> _Yang Perlu Dikerjakan_
Tulis ulang bagian teks tentang model-model komunikasi dari "B.     Rumusan Masalah" sampai "kontekstual berbasis budaya?", dan ganti "kontekstual" dengan "situasional".

> _Dokumen_
Selasa, 25 November 2014

Model-Model Komunikasi



BAB I
PENDAHULUAN

A.    Latar Belakang
Manusia adalah mahluk sosial yang selalu berinteraksi satu sama lain, baik itu dengan sesama, adat istiadat, norma, pengetahuan ataupun budaya disekitarnya. Dan setiap manusia sangat membutuhkan itu semua, karena manusia tidak dapat hidup secara individu, dalam kehidupannya pasti membutuhkan pertolongan dari orang lain. Dan untuk mewujudkan itu semua diperlukan komunikasi yang baik.
Tidaklah asing bagi kita sebagai warga Negara Indonesia dengan adanya perbedaan budaya dikalangan masyarakat kita, karena mengingat begitu luasnya wilayah Indonesia. Hal ini patutlah membuat kita sebagai warga Negara Indonesia menjadi bangga akan kekayaan kebudayaan kita. Pada kenyataanya seringkali tidak bisa menerima atau merasa kesulitan menyesuaikan diri dengan perbedaan-perbedaan yang terjadi akibat interaksi tersebut, seperti masalah perkembangan teknologi, kebiasaan yang berbeda dari seorang teman yang berbeda dari asal daerah atau cara-cara yang menjadi kebiasaan (bahasa, tradisi atau norma) dari suatu daerah sementara kita berasal dari daerah lain.
Komunikasi itu muncul, karena adanya kontak, interaksi dan hubungan antar warga masyarakat yang berbeda kebudayaannya. Sehingga kebudayaan adalah komunikasi dan komunikasi adalah kebudayaan, begitulah kata Edward T. Hall. Jadi sebenarnya tak ada komunitas tanpa kebudayaan, tidak ada masyarakat tanpa pembagian kerja, tanpa proses pengalihan atau transmisi minimum dari informasi. Dengan kata lain, tidak ada komunitas, tidak ada masyarakat, dan tidak ada kebudayaan tanpa komunikasi. Disinilah pentingnya kita memahami hubungan antara komunikasi dan budaya.




B.     Rumusan Masalah
1.      Apakah pengertian model-model komunikasi?
2.      Apa saja model-model komunikasi?
3.      Bagaimana komunikasi kontekstual berbasis budaya?

> _Materi yang Disediakan_
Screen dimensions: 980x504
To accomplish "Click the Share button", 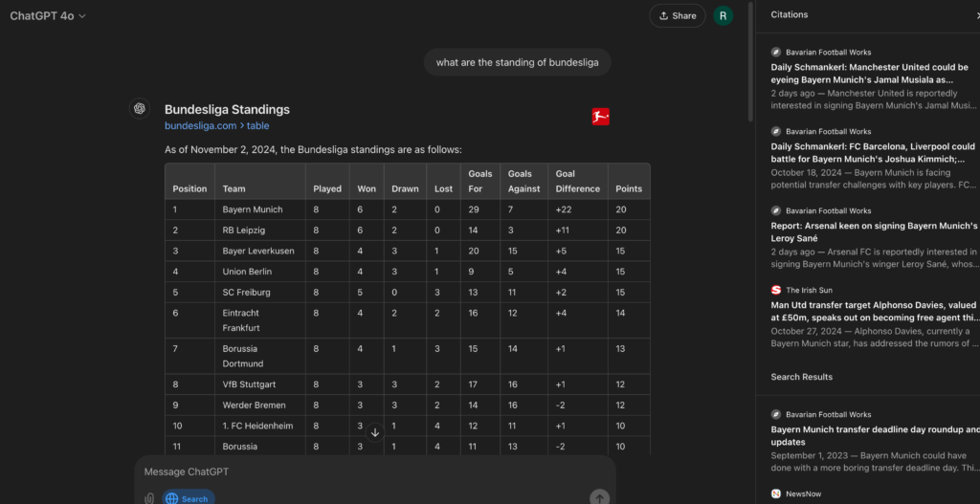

> _Penyelesaian Tugas_
B.     Rumusan Masalah
1.      Apakah pengertian model-model komunikasi?
2.      Apa saja model-model komunikasi?
3.      Bagaimana komunikasi situasional berbasis budaya?